[Cerowrt-devel] some of the advanced stuff (sort of) in cerowrt

Dave Taht dave.taht at gmail.com
Thu Apr 12 12:20:08 EDT 2012

On Wed, Apr 11, 2012 at 12:37 PM, Maciej Soltysiak <maciej at soltysiak.com> wrote:
> Hi!
> Those are very exciting things you're taking about Dave and surely the way
> to go forward.
> But looking at cerowrt from my living room's perspective, if I may, I must
> say that most crucial is the stuff that reduces latency,
> bufferbloat; improves "snappiness"; provides flexibility and ease to using
> apps. By that I mean:
> 1) QoS, ACM and bufferbloat work - which is very good at the moment for me
> and I appreciate that very much!

this is what I care about primarily. However, when we first sought
funding for this project last year, nobody understood bufferbloat or
how important low latency was in the home and elsewhere, so a lot of
other things got glopped on to make it more appealing to corporate and
university sponsors.

I DO care a lot about ipv6 and security, and all the other stuff, but
fixing bufferbloat is my own top interest. I'm

> 1b) TCP FastOpen - indeed sounds exciting and but also Proportional Rate
> Reduction (http://lwn.net/Articles/458610/)
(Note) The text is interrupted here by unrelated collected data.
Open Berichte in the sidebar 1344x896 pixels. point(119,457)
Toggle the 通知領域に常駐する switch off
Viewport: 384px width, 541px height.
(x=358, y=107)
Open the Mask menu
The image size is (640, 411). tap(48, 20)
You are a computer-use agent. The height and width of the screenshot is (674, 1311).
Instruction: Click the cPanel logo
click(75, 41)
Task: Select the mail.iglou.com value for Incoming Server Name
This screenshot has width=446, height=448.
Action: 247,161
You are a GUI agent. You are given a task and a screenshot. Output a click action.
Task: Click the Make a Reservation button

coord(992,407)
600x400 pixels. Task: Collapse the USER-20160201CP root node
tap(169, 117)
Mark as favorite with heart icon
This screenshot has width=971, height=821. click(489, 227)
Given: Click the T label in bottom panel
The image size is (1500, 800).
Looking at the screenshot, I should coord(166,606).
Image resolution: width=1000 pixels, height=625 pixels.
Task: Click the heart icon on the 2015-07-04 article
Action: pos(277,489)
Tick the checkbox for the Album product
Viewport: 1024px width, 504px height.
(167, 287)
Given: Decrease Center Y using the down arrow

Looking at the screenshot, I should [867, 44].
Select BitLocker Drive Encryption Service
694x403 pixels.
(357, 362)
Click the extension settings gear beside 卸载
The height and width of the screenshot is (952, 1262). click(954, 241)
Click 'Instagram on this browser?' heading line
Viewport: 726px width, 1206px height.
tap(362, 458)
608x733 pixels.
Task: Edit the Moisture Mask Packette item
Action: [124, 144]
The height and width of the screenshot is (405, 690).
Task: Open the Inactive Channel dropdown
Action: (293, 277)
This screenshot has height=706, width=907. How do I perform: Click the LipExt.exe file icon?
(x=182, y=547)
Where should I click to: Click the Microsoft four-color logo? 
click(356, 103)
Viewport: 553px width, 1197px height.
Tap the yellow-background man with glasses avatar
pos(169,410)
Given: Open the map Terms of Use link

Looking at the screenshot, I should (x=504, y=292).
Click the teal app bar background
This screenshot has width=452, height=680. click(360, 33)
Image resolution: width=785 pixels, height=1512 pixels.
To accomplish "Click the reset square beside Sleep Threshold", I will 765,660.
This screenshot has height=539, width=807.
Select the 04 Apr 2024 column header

I mentally lump these together and am more dubious of the latter.

> 2) UPNP / NATPMP / mDNSresponder - to help different apps reaching out - i
> am sort of losing grasp of which package does what, they seem to be
> intertwined (?) but cero has these packages currently (3.3.1-4) broken.
> 3) miniDLNA - DLNA is a good low-latency (?) / high-throughput use-case
> within the wireless (laptops, picture frames) and wired (TV, NAS) home
> network. Also minidlna package is broken too.

I have created a bug for these https://www.bufferbloat.net/issues/362
but "broken" how, is a question.

> 4) Some still sexy stuff for me: DNSSEC, IPv6

Well, I've encountered enough problems with dnssec on by default, that
I'm thinking seriously of leaving it off by default. That said, we won't
find more problems if we don't leave it on, so, on alternate tuesdays,
I intend to leave it on.

Also, it would be good to rewrite the bind9 forwarders file with a
known good dnssec provider if your upstream works with dnssec and
respects NXDOMAIN. Right now that's a manual, (if underdocumented)
process. (you can figure it out with a couple dig queries)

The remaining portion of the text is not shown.